I have had the F77 I snagged on Ebay for about a week now, so I have had a little time to configure it, modify it to my liking, and get a feel for it. The caps are mostly original Model M caps from about 1988 (for now). The rest for the oddballs like the Geekhack Windows keys and dedicated media keys over the arrow keys are from Unicomp. I simply couldn't do the plain-looking modern usb cable, and mod aviator connectors onto most of the boards I care most about anyway, and I figured an oldschool beefy industrial design really deserved something with paracord for a nice retro cloth-covered look. I put a rubber washer between the aviator connector and the case ... because I didn't want to ruin that beautiful 80's style powder coat.
I think the more industrial-looking cable is a good fit.
Why not have a nice cap for it as well?
On to the boards as they come though. The powder coating job is fantastic. It does really look like something from out of the 80s, and looks and feels great in its own right regardless.
All I could think off offhand to compare it against is the bottom of this beige label Zenith Z-150 case. The F77 is obviously shinier, and there are a lot more individual blobs, which are also larger, but I think this varied a lot back then anyway. I don't have any original Zinc Fs to compare against.
Configuration was a breeze for me. I didn't have to adjust anything on the software side other than whatever tweaks to the mapping I wanted to do. I did have about 3 flippers that seemed to get stuck no matter how many times I would reseat the cap. The one that I noticed first I was able to fix by taking the whole plate sandwich apart and making sure that the spring was pulled all of the way down the post it is mounted on fairly uniformly, and then compare it against a good flipper assembly and bend the spring a bit until its profile seemed to match pretty well. The other two I noticed later, and I had already taken the sandwich apart multiple times for other curiosity reasons that night, so I attempted to fix them without disassembly. It was a pain, but I did end up being able to fix both of them by just sticking a flathead precision screwdriver (and sometimes gripped the spring with some needle nose pliers and pressed it down with that) down there to try to press the spring more snugly down the post of the flipper, working different spots until the spring sat fairly straight in relation to others. After that, working the switch vigorously a few minutes seemed to make them begin to function just as reliably as the one I had taken the sandwich apart to mess with, and sound as they should to boot.
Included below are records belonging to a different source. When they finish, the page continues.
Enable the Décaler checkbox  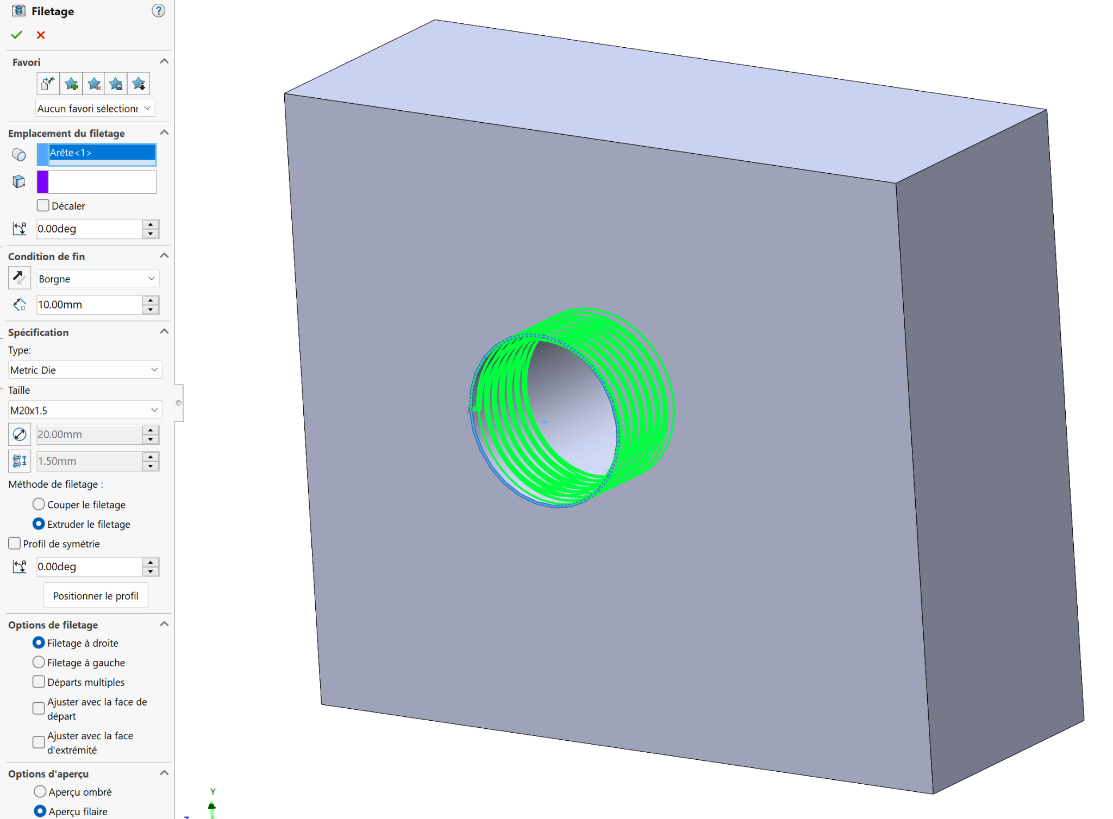(43, 206)
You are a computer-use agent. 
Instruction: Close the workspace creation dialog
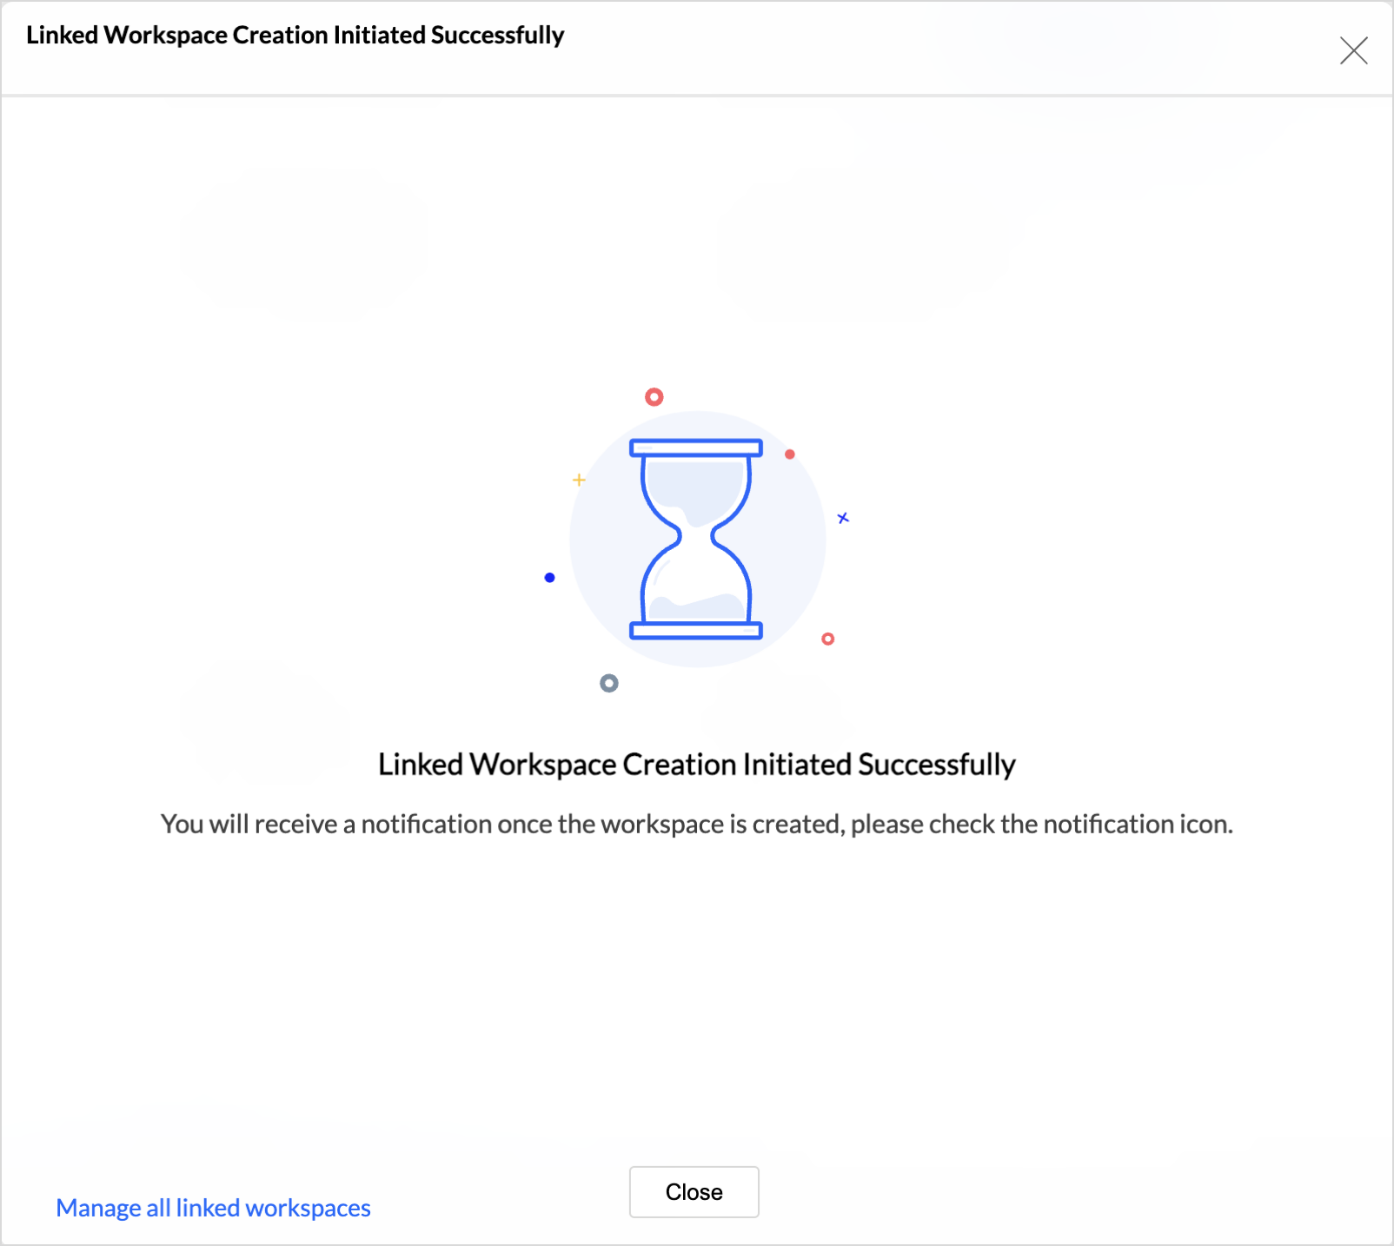pyautogui.click(x=694, y=1192)
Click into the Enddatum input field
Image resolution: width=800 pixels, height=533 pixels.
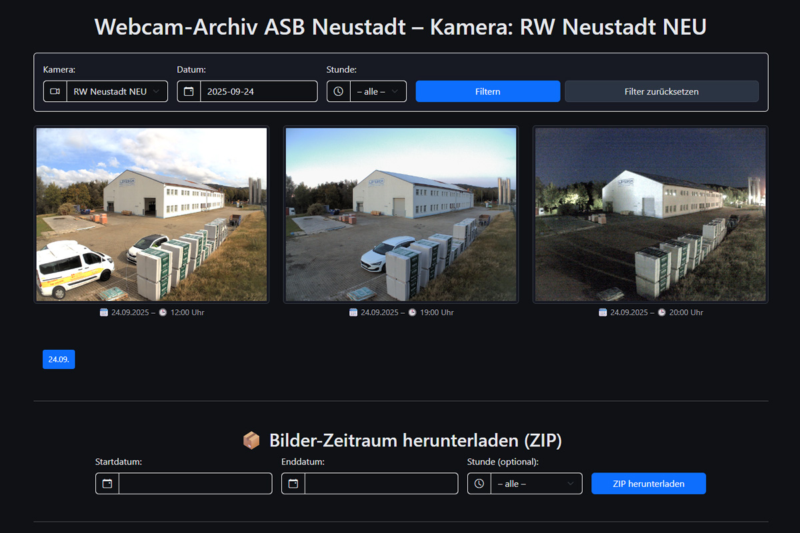(x=381, y=484)
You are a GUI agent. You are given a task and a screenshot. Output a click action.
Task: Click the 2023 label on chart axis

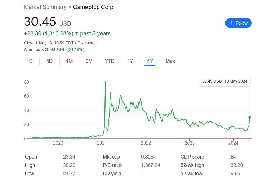pos(190,143)
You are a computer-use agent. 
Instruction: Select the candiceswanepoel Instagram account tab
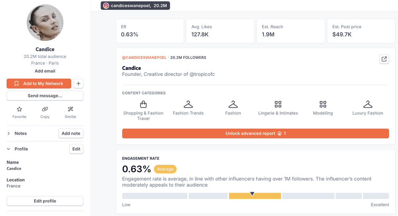coord(135,6)
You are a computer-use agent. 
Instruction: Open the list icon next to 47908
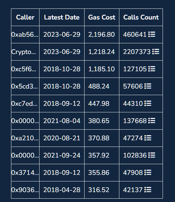click(x=148, y=173)
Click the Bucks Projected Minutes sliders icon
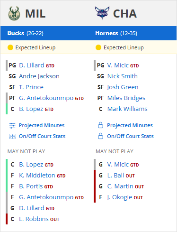The image size is (177, 232). (x=12, y=126)
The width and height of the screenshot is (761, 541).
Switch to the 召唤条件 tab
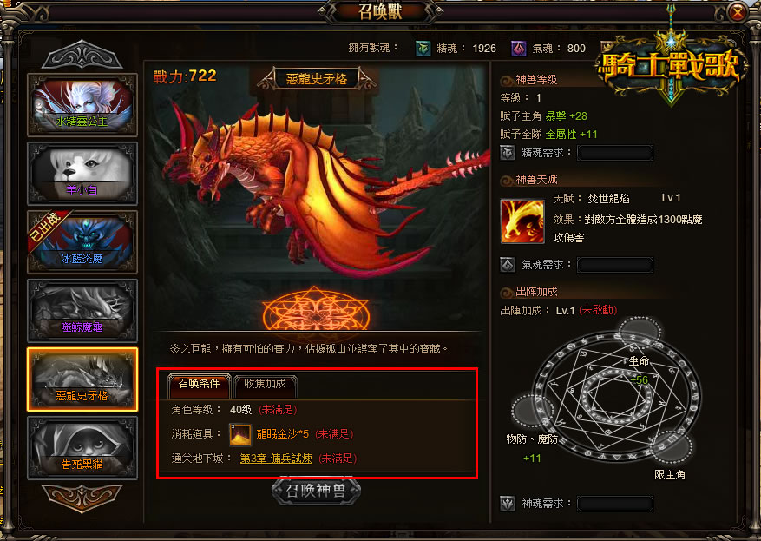click(x=199, y=384)
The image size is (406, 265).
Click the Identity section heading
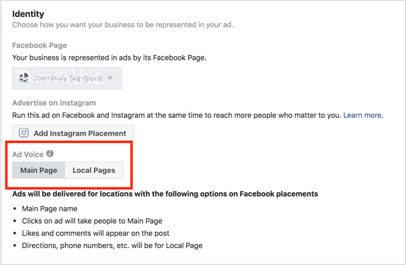click(x=28, y=14)
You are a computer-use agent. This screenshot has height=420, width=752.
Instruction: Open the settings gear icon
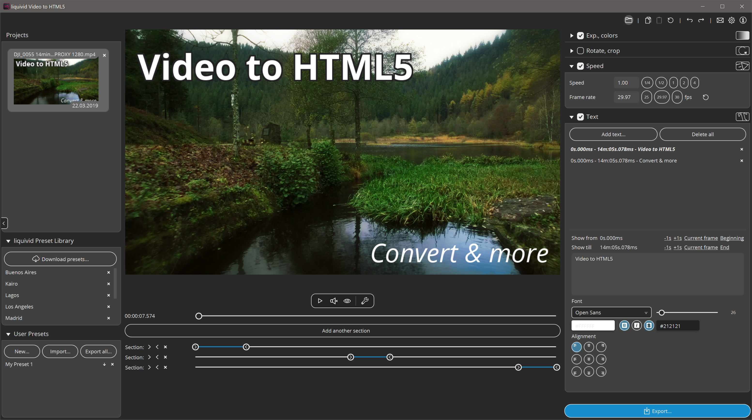pos(731,20)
I imagine that frustation over this may be why the original owner decided to just list the thing on Ebay when it is basically still brand new, but it really only took a little problem-solving. I also can't say whether or not these problems were initially user-error in that regard either.
Once I had everything working, one of the first things I noticed was that the switches (initially) felt a little rougher than an original Model F, but still far better than an M. I'm attributing this to this being a brand new board and the old Fs being all 30+-years-old. After typing on it for some time, quite a few of the alphanumeric keys already feel just as smooth as my original F boards.
Once I began comparing the feel in smoothness against one of my F ATs and my F XT, I noticed immediately that the weighting of the new boards actually feels even lighter than the original Fs, by a noticeable amount. I imagine there's a minor difference in the spring specs. My next, and most interesting, observation is that the actuation point, and tactile event, is actually quite a bit higher than that of the originals. Very close, in fact, to a Model M. I don't believe that there's a big enough difference between M and F caps to be the source of this, but perhaps? My original Fs are almost at full travel by the time that they actuate. This board is closer to a mid-high actuation point in my estimation. I couldn't quite believe this myself and initially attributed it to the lighter springs, but it was apparent even when comparing them side by side and seeing how far the cap would dip compared to the others before reaching the tactile event. I suppose that, with this design, a difference in springs may even slightly modify the point at which those springs buckle, even if the entirety of the rest of the design were identical. In all other regards, they feel just like the originals.
The difference in sound between the F77, F XT, and F AT is interesting, to say the least. The XT, of course, is extremely high-pitched and pingy. The F AT is the deepest and most subdued of the three. The F77 seems to have some characteristics of both. In spite of the entire case being made of metal, that metal is very thick, and it seems to simultaneously keep the overall pitch lower than the XT, but still almost as pingy and reverberant. Mine came, from the original owner, with nothing on the spacebar stabilizer, so it is a little wobbly and squeaky. I'm not one to care much at all about that sort of thing, but I imagine I'll just slap some dielectric grease on it and call it good if I ever bother with anything.
These things are wonderfully solid, and very thick. I think I own RIFLES that weigh less than this slab of zinc, and it is a joy to experience that. My stepped drill bit was having trouble just hacking through this thing. Overall build quality is top notch.
I think these are fantastic boards overall, and worth every penny. I imagine I'll be using this one (and at least another once my direct order ships) heavily for many, many, many years to come.